An editorial piece in Los Angeles Times, commented on how Biden first needs to find a way to reassure a divided America and ensure to be a good leader for all citizens, irrespective of whether they voted for him or not.

“For now Biden – and California, and the nation – can be forgiven for not focusing immediately on those herculean challenges. It is enough, today, to be thankful that the American people – coming out in droves, in a pandemic, to exercise their most important freedom – have righted a ship of state that was perilously off course.”
Los Angeles Times

Biden’s Mandate for Moderation

Larry Hogan writes in The Wall Street Journal on how Joe Biden won the popular vote not only because of his party’s position but because America was fed up with ‘bitter partisanship, divisiveness and dysfunction.’

He should prove how he will embrace the present chaotic situation and introduce economic policies to heal the America left behind by Trump.

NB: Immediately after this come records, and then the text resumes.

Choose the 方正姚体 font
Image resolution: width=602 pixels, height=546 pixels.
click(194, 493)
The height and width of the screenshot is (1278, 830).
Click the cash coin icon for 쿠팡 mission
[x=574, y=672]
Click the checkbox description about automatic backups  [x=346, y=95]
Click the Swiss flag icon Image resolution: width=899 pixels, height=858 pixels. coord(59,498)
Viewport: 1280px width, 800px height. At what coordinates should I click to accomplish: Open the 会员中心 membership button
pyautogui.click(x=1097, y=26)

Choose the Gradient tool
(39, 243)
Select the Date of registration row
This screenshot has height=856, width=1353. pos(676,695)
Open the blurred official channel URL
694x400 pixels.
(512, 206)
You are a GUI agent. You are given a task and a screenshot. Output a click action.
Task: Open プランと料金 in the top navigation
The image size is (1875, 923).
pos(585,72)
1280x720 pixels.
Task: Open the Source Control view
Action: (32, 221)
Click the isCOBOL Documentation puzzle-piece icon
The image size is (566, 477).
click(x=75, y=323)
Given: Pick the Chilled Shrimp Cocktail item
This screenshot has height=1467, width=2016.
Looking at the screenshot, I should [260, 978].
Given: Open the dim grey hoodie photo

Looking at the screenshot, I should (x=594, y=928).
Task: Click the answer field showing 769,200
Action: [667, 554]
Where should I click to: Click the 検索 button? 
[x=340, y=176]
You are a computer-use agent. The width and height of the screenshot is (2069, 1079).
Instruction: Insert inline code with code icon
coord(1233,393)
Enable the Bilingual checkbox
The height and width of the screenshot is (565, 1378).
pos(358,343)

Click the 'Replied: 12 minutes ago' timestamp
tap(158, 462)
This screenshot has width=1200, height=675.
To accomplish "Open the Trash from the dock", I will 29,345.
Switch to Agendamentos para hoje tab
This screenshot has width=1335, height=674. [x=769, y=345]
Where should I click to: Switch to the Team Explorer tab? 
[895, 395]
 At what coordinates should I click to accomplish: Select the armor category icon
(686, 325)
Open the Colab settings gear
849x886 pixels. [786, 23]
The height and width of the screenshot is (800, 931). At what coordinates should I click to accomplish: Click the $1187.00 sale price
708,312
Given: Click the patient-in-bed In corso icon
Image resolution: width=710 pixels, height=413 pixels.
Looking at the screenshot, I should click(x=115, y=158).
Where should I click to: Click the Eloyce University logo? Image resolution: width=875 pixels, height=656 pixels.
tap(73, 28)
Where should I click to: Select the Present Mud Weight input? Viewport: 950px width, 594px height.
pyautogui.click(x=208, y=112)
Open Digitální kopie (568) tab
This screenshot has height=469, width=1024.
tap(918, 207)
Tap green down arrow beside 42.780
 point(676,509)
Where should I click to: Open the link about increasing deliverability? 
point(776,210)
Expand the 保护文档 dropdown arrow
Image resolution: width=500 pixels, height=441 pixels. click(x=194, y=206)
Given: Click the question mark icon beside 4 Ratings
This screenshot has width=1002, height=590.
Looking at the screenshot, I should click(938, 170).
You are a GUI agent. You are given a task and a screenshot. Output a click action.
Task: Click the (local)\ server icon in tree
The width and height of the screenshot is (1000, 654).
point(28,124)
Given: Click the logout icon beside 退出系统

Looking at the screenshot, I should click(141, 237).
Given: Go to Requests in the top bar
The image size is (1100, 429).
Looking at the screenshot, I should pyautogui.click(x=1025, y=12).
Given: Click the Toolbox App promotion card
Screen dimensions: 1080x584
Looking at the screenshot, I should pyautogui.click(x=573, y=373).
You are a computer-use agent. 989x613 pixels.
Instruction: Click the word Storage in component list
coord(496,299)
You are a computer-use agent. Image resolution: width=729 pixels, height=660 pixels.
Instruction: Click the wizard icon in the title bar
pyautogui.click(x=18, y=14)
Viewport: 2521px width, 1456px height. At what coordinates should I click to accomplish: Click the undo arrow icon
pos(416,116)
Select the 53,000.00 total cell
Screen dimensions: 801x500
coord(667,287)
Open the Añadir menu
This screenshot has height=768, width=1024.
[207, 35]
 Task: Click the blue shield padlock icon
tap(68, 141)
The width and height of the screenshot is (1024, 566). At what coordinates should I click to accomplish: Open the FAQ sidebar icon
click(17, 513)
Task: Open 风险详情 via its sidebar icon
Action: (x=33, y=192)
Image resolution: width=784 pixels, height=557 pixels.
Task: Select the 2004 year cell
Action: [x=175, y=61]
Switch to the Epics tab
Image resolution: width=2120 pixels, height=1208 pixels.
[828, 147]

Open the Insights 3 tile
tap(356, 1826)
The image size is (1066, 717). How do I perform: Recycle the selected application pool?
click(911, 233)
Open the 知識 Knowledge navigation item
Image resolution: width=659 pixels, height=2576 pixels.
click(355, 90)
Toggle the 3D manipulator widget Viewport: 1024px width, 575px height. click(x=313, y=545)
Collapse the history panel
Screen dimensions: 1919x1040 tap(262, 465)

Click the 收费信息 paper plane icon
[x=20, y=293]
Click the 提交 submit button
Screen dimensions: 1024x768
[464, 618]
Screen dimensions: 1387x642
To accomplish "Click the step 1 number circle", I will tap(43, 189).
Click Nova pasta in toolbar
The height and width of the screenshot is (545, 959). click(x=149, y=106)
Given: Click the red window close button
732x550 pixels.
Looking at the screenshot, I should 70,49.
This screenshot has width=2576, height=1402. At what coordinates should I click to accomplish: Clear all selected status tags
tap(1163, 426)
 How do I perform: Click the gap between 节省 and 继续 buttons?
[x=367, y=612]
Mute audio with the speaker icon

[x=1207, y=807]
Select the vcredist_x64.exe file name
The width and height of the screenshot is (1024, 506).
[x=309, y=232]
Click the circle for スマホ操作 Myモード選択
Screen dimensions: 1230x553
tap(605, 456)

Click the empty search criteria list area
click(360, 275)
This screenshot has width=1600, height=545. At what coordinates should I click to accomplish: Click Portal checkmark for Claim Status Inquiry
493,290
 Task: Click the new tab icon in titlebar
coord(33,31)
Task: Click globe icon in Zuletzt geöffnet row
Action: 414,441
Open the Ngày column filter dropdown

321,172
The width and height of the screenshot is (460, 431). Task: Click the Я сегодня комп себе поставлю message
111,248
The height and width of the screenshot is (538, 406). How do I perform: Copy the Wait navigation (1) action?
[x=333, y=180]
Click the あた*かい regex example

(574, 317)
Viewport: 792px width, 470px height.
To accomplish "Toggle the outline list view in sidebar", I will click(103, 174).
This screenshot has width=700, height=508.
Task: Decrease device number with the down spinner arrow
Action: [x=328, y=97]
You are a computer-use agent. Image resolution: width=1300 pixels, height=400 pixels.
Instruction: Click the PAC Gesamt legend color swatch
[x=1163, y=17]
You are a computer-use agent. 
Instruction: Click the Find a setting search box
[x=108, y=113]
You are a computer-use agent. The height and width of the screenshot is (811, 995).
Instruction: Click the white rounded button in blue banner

“During the campaign, Mr Biden deflected questions about his party’s embrace of massive tax hikes, the Green New Deal and other economic policies that would crush the economic recovery, instead focusing on the president’s record and character. In the first debate, when confronted with these extreme policies widely embraced by his fellow Democrats, Mr Biden stated: ‘I am the Democratic Party.’ Now is the time for him to prove it. Placating the far-left base of the party may have been an effective campaign strategy, but it is not a viable approach to governing. Joe Biden now must choose whether he wants to be a unifier or a progressive activist.”